The common use of the term is for the process of forming in the mind new images which have not been previously experienced, or at least only partially or in different combinations. Fairy tales and fiction generally are the result of this process of combination. A form of verisimilitude often invoked in fantasy and science-fiction invites readers to pretend such stories are true by referring to objects of the mind such as fictional books or years that do not exist apart from an imaginary world.
Imagination in this sense, not being limited to the acquisition of exact knowledge by the requirements of practical necessity, is, up to a certain point, free from objective restraints. The ability to imagine one's self in another person's place is very important to social relations and understanding. (Some psychiatrists suspect this is beyond the grasp of a sociopath. All they know is the gratification of personal pleasure). In various spheres, however, even imagination is in practice limited: thus a man whose imaginations do violence to the elementary laws of thought, or to the necessary principles of practical possibility, or to the reasonable probabilities of a given case is regarded as insane.
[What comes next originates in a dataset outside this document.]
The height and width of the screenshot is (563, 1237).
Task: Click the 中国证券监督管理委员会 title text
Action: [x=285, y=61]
The same limitations beset imagination in the field of scientific hypothesis. Progress in scientific research is due largely to provisional explanations which are constructed by imagination, but such hypotheses must be framed in relation to previously ascertained facts and in accordance with the principles of the particular science.
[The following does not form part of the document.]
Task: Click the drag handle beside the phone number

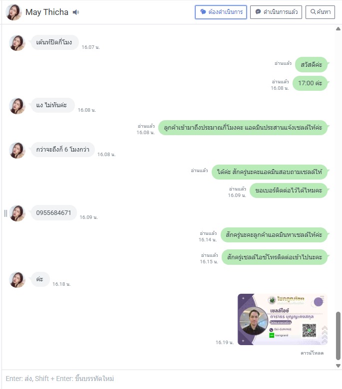Action: point(5,213)
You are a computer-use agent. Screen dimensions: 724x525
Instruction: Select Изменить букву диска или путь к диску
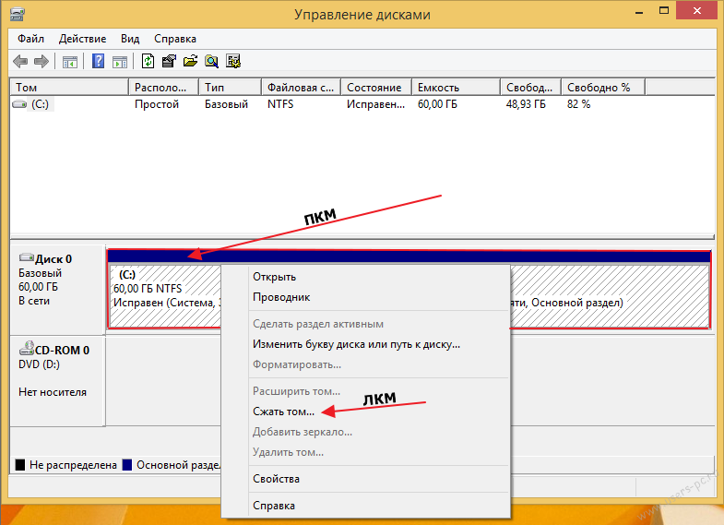pyautogui.click(x=356, y=344)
In spite, however, of these broad practical considerations, imagination differs fundamentally from belief in that the latter involves "objective" control of subjective activity. The play of imagination, apart from the obvious limitations (e.g. of avoiding explicit self-contradiction), is conditioned only by the general trend of the mind at a given moment. Belief, on the other hand, is immediately related to practical activity: it is perfectly possible to imagine myself a millionaire, but unless I believe it I do not, therefore, act as such. Belief always endeavours to conform to objective conditions; though it is from one point of view subjective it is also objectively conditioned, whereas imagination as such is specifically free. The dividing line between imagination and belief varies widely in different stages of mental development. Thus someone from a technologically primitive culture who is ill frames an ideal reconstruction of the causes of his illness, and attributes it to the hostile magic of an enemy. In ignorance of pathology he is satisfied with this explanation, and actually believes in it, whereas such a hypothesis in the mind of someone who understood germ theory it would be treated as a pure effort of imagination, or even as a hallucination. It follows that the distinction between imagination and belief depends in practice on knowledge, social environment, training and the like.
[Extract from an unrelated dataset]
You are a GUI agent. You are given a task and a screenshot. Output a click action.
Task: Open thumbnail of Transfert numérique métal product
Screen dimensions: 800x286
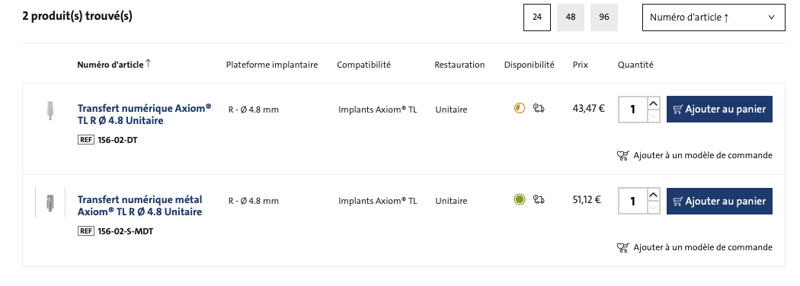click(50, 202)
Although, however, the absence of objective restraint, i.e. a certain unreality, is characteristic of imagination, none the less it has great practical importance as a purely ideational activity. Its very freedom from objective limitation makes it a source of pleasure and pain. A person of vivid imagination suffers acutely from the imagination of perils besetting a friend. In fact in some cases the ideal construction is so "real" that specific physical manifestations occur, as though imagination had passed into belief or the events imagined were actually in progress. See, for example, psychosomatic illness and Folie a deux.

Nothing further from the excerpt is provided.